(Data excerpts)
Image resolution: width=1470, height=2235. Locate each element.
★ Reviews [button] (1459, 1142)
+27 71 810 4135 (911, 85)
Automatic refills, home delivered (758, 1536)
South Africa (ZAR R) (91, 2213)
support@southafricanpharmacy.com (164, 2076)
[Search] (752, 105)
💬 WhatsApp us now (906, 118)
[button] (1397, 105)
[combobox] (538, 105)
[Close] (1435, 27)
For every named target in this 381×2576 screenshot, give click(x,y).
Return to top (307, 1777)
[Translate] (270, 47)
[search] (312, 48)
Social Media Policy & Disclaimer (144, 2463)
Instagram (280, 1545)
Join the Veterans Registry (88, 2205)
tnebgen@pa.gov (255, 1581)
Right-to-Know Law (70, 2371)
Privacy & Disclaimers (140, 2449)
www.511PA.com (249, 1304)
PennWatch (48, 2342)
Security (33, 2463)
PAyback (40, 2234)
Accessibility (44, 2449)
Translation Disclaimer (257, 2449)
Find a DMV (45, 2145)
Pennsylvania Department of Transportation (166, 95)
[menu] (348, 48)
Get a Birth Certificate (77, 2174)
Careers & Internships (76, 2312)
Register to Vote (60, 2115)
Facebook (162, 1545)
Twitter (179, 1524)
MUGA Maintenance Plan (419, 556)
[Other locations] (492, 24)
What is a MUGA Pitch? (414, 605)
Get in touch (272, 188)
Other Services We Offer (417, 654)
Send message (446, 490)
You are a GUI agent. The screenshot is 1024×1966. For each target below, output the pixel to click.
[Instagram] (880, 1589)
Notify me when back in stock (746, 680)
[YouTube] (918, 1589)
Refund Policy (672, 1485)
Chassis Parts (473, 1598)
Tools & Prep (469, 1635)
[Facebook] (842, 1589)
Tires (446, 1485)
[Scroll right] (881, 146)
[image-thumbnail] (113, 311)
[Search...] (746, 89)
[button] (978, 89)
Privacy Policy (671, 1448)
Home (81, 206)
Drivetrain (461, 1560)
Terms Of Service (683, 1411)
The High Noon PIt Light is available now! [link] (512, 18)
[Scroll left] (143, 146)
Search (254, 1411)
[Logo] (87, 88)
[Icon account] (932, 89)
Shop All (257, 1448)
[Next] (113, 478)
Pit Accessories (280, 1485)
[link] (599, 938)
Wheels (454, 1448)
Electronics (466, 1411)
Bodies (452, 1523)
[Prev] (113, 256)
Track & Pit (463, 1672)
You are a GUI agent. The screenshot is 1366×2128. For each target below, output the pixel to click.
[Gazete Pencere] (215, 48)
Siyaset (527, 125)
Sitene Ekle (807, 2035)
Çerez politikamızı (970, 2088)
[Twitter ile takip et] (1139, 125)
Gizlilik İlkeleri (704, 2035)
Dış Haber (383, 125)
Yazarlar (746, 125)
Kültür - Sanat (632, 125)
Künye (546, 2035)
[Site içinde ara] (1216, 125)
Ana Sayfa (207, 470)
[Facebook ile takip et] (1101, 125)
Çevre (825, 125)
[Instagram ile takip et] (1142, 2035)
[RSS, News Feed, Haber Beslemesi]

Work order
Transcribe every line above, character for character.

Response area
Image resolution: width=1470, height=2235. Locate each element.
★ Reviews [button] (1459, 1142)
+27 71 810 4135 (911, 85)
Automatic refills, home delivered (758, 1536)
South Africa (ZAR R) (91, 2213)
support@southafricanpharmacy.com (164, 2076)
[Search] (752, 105)
💬 WhatsApp us now (906, 118)
[button] (1397, 105)
[combobox] (538, 105)
[Close] (1435, 27)
For every named target in this 381×2576 screenshot, give click(x,y).
Return to top (307, 1777)
[Translate] (270, 47)
[search] (312, 48)
Social Media Policy & Disclaimer (144, 2463)
Instagram (280, 1545)
Join the Veterans Registry (88, 2205)
tnebgen@pa.gov (255, 1581)
Right-to-Know Law (70, 2371)
Privacy & Disclaimers (140, 2449)
www.511PA.com (249, 1304)
PennWatch (48, 2342)
Security (33, 2463)
PAyback (40, 2234)
Accessibility (44, 2449)
Translation Disclaimer (257, 2449)
Find a DMV (45, 2145)
Pennsylvania Department of Transportation (166, 95)
[menu] (348, 48)
Get a Birth Certificate (77, 2174)
Careers & Internships (76, 2312)
Register to Vote (60, 2115)
Facebook (162, 1545)
Twitter (179, 1524)
MUGA Maintenance Plan (419, 556)
[Other locations] (492, 24)
What is a MUGA Pitch? (414, 605)
Get in touch (272, 188)
Other Services We Offer (417, 654)
Send message (446, 490)
You are a GUI agent. The screenshot is 1024×1966. For each target below, output the pixel to click.
[Instagram] (880, 1589)
Notify me when back in stock (746, 680)
[YouTube] (918, 1589)
Refund Policy (672, 1485)
Chassis Parts (473, 1598)
Tools & Prep (469, 1635)
[Facebook] (842, 1589)
Tires (446, 1485)
[Scroll right] (881, 146)
[image-thumbnail] (113, 311)
[Search...] (746, 89)
[button] (978, 89)
Privacy Policy (671, 1448)
Home (81, 206)
Drivetrain (461, 1560)
Terms Of Service (683, 1411)
The High Noon PIt Light is available now! [link] (512, 18)
[Scroll left] (143, 146)
Search (254, 1411)
[Logo] (87, 88)
[Icon account] (932, 89)
Shop All (257, 1448)
[Next] (113, 478)
Pit Accessories (280, 1485)
[link] (599, 938)
Wheels (454, 1448)
Electronics (466, 1411)
Bodies (452, 1523)
[Prev] (113, 256)
Track & Pit (463, 1672)
You are a GUI agent. The screenshot is 1366×2128. For each target below, output the pixel to click.
[Gazete Pencere] (215, 48)
Siyaset (527, 125)
Sitene Ekle (807, 2035)
Çerez politikamızı (970, 2088)
[Twitter ile takip et] (1139, 125)
Gizlilik İlkeleri (704, 2035)
Dış Haber (383, 125)
Yazarlar (746, 125)
Kültür - Sanat (632, 125)
Künye (546, 2035)
[Site içinde ara] (1216, 125)
Ana Sayfa (207, 470)
[Facebook ile takip et] (1101, 125)
Çevre (825, 125)
[Instagram ile takip et] (1142, 2035)
[RSS, News Feed, Haber Beslemesi]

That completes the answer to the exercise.